Responsibilities
• GPU Infrastructure: Deploy and maintain high-performance GPU clusters.
• AI Lifecycle: Manage the full lifecycle of AI services: inference deployment (Triton, vLLM, custom services), autoscaling, and seamless rollout/rollback strategies.
• Data Management: Manage model storage, artifact versioning, caching, and high-speed data access via S3-compatible storage.
• Observability: Monitor performance metrics including latency, throughput, error budgets, resource limits, and cost/performance ratios.
• High Availability: Ensure fault tolerance for payment services (SLA/SLO management, redundancy, Disaster Recovery planning, and regular recovery testing).
• Fintech-Grade Security: Implement secrets management, HSM/managed KMS integration, infrastructure hardening, and audit logging.
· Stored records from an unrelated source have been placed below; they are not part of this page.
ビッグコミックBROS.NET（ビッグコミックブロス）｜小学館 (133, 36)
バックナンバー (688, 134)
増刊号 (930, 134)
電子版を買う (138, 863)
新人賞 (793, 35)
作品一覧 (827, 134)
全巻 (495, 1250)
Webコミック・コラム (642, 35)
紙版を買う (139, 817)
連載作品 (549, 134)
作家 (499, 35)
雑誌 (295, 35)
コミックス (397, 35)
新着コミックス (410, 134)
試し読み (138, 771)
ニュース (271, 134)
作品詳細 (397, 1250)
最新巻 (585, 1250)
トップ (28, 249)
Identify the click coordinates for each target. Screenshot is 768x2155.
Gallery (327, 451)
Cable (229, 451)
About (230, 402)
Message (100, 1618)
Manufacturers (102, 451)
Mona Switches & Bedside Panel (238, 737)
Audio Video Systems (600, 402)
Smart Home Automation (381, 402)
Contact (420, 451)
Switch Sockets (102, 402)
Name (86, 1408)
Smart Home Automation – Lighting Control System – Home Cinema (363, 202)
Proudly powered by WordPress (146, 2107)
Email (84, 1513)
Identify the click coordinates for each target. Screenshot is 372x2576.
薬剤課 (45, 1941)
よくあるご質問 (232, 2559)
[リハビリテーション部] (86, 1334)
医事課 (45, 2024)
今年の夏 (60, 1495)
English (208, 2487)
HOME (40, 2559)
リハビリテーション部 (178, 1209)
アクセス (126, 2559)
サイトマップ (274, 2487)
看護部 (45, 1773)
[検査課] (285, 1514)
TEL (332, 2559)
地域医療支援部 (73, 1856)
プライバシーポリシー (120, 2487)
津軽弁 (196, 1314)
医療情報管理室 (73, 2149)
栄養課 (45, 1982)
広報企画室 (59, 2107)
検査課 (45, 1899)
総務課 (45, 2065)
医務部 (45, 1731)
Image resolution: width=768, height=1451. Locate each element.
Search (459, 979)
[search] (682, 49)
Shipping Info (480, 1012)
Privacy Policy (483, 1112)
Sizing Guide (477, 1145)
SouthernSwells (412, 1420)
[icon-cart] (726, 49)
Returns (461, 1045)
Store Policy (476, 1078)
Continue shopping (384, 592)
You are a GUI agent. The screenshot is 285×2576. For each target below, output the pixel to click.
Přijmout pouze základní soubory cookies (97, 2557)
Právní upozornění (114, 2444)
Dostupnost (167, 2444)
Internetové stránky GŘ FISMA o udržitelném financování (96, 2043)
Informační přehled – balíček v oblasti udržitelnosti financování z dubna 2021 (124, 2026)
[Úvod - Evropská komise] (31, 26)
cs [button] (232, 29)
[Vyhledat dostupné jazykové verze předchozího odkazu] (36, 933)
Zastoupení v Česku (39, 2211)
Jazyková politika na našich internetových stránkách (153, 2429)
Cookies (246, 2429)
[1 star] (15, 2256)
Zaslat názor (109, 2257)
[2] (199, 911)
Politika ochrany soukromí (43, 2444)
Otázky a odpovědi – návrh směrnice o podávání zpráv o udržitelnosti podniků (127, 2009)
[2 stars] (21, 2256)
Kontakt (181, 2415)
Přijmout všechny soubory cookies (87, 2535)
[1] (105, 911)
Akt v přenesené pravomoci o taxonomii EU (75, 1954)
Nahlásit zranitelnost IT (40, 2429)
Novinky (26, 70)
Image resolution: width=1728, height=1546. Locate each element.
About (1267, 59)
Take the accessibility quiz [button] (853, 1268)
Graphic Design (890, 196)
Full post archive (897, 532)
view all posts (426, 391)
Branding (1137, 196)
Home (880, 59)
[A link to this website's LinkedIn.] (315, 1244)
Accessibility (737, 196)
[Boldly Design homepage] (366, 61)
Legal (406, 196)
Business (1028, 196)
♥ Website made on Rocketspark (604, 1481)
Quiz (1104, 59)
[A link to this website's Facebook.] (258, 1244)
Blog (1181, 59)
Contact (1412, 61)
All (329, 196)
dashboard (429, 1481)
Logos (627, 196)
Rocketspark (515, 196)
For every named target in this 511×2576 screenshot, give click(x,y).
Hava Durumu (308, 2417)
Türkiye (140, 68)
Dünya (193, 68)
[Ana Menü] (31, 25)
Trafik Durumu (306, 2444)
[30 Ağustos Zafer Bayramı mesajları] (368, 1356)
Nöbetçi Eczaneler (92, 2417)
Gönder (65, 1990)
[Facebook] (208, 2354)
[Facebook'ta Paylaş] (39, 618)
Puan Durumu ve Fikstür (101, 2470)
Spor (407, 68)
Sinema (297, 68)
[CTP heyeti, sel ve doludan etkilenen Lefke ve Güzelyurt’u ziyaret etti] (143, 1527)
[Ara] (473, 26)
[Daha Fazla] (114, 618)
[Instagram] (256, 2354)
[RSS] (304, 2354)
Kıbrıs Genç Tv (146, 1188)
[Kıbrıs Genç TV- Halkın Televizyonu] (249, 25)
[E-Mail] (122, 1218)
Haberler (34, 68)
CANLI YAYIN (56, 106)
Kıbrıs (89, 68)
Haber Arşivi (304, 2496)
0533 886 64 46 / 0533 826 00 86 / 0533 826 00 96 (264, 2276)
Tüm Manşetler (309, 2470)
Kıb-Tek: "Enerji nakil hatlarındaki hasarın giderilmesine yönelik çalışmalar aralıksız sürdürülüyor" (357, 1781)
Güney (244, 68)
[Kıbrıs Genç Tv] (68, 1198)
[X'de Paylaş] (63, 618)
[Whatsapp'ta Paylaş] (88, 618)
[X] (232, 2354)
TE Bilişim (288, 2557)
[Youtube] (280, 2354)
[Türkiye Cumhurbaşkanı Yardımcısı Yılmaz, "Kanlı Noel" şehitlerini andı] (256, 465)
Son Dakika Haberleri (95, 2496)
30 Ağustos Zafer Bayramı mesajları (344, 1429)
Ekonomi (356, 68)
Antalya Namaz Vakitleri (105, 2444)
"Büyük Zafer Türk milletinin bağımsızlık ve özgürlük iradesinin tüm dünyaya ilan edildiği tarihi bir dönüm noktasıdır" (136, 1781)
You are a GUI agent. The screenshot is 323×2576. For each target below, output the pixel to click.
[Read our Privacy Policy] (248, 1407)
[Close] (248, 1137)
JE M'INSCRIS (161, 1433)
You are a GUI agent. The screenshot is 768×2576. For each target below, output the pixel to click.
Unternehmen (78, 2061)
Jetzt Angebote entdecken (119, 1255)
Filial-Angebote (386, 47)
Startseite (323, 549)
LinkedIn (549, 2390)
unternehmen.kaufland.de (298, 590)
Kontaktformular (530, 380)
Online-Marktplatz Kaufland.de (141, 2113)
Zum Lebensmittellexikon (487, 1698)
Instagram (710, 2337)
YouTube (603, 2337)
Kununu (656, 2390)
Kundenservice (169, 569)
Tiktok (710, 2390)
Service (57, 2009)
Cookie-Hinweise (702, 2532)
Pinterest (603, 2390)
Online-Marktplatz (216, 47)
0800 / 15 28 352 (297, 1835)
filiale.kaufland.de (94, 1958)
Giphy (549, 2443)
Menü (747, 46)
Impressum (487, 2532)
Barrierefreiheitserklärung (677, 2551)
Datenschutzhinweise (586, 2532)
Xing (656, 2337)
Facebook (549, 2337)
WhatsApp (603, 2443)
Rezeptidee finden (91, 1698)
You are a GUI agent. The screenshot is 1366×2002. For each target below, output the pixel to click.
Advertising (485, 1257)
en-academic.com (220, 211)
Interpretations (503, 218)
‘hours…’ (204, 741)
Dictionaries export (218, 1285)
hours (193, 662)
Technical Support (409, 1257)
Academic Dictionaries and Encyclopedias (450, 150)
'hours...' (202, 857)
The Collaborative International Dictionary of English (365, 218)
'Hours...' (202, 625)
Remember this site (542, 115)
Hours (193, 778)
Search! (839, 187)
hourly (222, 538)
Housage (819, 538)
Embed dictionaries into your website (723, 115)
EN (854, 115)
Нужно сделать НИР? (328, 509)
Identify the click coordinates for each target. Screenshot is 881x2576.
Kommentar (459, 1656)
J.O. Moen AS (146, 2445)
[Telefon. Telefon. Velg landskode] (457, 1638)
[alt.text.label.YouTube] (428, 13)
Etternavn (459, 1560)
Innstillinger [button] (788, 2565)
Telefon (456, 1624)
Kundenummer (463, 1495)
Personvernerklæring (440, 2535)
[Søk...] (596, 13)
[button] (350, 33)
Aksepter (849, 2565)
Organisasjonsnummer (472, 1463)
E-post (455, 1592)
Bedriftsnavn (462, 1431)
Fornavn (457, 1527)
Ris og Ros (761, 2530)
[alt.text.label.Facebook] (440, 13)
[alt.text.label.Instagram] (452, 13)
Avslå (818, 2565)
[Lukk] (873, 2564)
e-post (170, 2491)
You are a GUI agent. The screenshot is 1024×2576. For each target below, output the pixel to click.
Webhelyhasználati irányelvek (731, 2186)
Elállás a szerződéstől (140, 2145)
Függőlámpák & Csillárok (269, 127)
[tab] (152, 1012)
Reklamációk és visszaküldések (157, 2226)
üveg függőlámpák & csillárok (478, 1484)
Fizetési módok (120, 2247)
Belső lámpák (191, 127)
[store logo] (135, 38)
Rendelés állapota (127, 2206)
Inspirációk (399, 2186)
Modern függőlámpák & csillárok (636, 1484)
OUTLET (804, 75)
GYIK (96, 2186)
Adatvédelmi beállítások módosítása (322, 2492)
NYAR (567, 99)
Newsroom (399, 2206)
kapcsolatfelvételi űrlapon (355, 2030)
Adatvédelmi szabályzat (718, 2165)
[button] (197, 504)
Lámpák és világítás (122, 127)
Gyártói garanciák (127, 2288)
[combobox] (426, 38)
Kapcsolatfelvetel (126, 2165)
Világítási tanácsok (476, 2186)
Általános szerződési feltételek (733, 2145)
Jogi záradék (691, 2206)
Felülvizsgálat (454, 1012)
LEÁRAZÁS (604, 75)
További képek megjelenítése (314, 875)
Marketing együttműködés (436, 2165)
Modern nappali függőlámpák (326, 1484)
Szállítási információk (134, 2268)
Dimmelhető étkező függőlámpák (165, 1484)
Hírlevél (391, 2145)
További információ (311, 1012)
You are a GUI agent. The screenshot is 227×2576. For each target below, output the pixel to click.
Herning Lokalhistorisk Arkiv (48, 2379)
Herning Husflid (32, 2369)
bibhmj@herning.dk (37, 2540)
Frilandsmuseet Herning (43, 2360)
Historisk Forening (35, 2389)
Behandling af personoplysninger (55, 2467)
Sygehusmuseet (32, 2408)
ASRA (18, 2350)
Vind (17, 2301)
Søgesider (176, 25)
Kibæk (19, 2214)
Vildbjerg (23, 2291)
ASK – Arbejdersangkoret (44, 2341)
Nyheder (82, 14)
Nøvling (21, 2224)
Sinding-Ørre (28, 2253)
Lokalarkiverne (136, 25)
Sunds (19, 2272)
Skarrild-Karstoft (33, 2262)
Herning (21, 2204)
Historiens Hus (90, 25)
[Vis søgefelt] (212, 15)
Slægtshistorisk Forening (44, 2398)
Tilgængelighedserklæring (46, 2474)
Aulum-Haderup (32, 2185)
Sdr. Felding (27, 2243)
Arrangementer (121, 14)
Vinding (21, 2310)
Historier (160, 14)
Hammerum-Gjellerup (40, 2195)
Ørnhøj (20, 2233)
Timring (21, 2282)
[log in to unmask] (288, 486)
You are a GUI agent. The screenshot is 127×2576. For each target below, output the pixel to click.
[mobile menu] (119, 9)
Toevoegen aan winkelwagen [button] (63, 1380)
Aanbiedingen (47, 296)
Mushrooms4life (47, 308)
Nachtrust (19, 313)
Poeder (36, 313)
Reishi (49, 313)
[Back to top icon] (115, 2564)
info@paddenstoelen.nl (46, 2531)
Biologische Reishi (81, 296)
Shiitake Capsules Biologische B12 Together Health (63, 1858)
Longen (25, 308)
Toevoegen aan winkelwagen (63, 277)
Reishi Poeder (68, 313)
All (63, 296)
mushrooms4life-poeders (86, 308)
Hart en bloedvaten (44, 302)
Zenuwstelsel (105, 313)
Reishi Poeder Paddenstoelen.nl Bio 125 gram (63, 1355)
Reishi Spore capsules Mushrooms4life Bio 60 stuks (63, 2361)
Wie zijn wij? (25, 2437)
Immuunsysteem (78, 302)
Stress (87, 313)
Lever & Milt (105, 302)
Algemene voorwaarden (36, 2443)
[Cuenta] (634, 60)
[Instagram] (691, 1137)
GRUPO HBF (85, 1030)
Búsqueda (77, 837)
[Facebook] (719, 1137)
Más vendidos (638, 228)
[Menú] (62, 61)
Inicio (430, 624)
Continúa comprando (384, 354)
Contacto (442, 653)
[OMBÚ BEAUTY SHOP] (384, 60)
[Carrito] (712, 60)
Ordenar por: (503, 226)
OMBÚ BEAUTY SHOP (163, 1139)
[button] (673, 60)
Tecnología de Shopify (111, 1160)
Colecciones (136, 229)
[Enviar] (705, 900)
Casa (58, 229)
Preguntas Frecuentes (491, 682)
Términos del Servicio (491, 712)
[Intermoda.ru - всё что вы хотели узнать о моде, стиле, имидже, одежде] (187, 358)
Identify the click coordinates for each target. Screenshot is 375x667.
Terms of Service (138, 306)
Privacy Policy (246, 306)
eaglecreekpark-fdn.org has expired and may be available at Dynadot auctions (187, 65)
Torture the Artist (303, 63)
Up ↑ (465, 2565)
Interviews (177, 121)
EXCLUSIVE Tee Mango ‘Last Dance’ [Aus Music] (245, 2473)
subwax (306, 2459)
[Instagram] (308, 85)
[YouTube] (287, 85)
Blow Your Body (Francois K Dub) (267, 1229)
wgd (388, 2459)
• Secure CI/CD: Build secure pipelines featuring artifact signing, vulnerability scanning, policy gates, and isolated environments.
• Node Operations: Deploy and maintain crypto nodes (Full, Archive, RPC) across various networks.
• Automation: Automate node updates, synchronization monitoring, and health checks.
• Storage & Performance: Manage disk I/O (IOPS/RAID), protect RPC endpoints, and manage access controls.
• Metrics: Monitor for sync lags, chain forks, and consensus issues.
Requirements
• 5+ years in DevOps, SRE, or Platform Engineering (Fintech experience is mandatory)
• Deep expertise in Linux, networking (TCP/IP, DNS, TLS, routing), and complex troubleshooting
• Production experience with K8s, Helm, Ingress, autoscaling, network policies, and resource management
• Proficiency in GitHub Actions, GitLab CI, or Jenkins
• Hands-on experience with Prometheus + Grafana, logging (Loki/ELK), and tracing (OpenTelemetry/Jaeger)
• Experience with GPU clusters and ML stacks (NVIDIA drivers, CUDA, MIG, GPU monitoring)
• Production-level operation of Postgres, Redis, Kafka, or RabbitMQ
• Practical knowledge of Vault, KMS, RBAC, OPA/Gatekeeper/Kyverno, Trivy, and SBOM
About the Company
The company is a fintech innovator operating a proprietary Payment Service Provider (PSP) platform, advanced AI infrastructure (including on-prem GPU/bare-metal servers), and a dedicated crypto division focused on node infrastructure. They operate a multi-cloud environment (AWS/Hetzner/DigitalOcean) and are looking for a seasoned Engineer to build and maintain a resilient, secure, and scalable platform that powers production payments and high-performance AI services.